Engineering

March 8, 2026 · 6 min read

The Spine Is Live

We stopped talking about provable governance and started running it. A field report from the day the full chain closed.

By AmplefAI

The day started with drift.

Nexus — our control plane agent — couldn't find his own workspace. Paths in the bootstrap were wrong. A core identity file pointed to a directory that had moved weeks earlier. Parts of the fleet inventory were stale. The system still functioned, but the operating environment around it had started to rot.

This is what happens when you let an autonomous environment accumulate too much memory, too many responsibilities, and too little cleanup. It keeps going for longer than it should. And then, one day, you realise you're no longer building on top of a clean foundation.

So I stopped building and started cleaning.

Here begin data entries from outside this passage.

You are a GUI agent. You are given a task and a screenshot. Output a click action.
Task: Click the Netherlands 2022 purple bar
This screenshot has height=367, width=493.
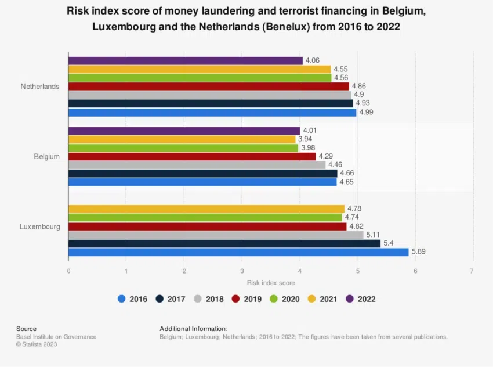(x=185, y=61)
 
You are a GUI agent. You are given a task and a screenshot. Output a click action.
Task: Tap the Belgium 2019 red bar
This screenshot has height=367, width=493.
(x=192, y=157)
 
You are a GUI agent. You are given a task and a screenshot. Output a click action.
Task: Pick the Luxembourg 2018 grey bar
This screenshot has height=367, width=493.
(x=216, y=235)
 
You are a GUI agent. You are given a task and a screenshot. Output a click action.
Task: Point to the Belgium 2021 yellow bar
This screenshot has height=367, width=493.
(x=182, y=139)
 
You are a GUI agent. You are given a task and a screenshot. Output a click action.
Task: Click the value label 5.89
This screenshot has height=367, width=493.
(x=419, y=252)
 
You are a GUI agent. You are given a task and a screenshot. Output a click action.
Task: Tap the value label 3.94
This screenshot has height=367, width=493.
(x=305, y=139)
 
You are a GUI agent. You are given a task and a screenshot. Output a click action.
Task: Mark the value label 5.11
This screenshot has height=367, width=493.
(x=374, y=235)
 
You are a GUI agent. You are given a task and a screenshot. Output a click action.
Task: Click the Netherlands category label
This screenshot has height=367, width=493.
(x=40, y=87)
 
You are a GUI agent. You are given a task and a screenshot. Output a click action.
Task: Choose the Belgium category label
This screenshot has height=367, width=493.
(x=47, y=156)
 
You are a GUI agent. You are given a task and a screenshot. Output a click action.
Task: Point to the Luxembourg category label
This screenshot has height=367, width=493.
(x=40, y=226)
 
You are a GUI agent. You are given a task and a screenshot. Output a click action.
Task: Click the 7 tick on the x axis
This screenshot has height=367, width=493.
(x=473, y=271)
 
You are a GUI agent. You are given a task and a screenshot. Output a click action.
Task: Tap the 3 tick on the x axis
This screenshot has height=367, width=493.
(x=242, y=271)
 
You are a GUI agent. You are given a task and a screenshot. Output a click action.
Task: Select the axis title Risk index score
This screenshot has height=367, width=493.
(x=271, y=283)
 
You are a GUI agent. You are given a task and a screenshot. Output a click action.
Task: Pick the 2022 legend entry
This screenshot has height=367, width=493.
(x=360, y=299)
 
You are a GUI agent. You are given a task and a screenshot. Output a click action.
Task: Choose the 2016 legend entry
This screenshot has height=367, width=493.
(x=132, y=299)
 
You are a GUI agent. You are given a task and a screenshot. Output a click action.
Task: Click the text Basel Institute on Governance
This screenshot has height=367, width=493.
(x=56, y=337)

By the end of the day, the full governed execution spine was proven end-to-end: real implementations, real cryptographic signing, real replay. Not a simulation. Not a mock. A governed action that passed through every layer of the stack and came out the other side with proof.

Here's how we got there.

What We Mean by "The Spine"

The governed execution spine is a chain of cryptographically linked steps. Each step produces a verifiable artifact. Each step fails closed — meaning if it fails, nothing downstream executes. There is no ungoverned fallback.

Capture Context

PCK

Hash

SHA-256

Persist

Store

Sign Token

GEI Ed25519

Execute

Adapter

Replay

Verify

Fail-closed at every step. No ungoverned execution fallback.

What each step proves:

Capture — what the agent knew at the moment of decision
Hash — a deterministic fingerprint of that knowledge state
Persist — the knowledge state is recorded before anything happens
Sign — the action is cryptographically bound to the knowledge state and policy
Execute — the action runs, accompanied by the signed token
Replay — the entire chain can be reconstructed after the fact

If you can replay the chain, you can answer three questions:

What did the agent know? What was it authorised to do? What did it actually do?

With proof, not inference.

What Actually Happened

Once the boot files were fixed and Nexus could orient cleanly again, I needed a coding surface that wouldn't pollute the control plane.

Nexus had been doing too much directly: implementation work, repo management, code changes, test runs. Over time, that created the same problem we are trying to solve architecturally — blurred boundaries between control, execution, and memory.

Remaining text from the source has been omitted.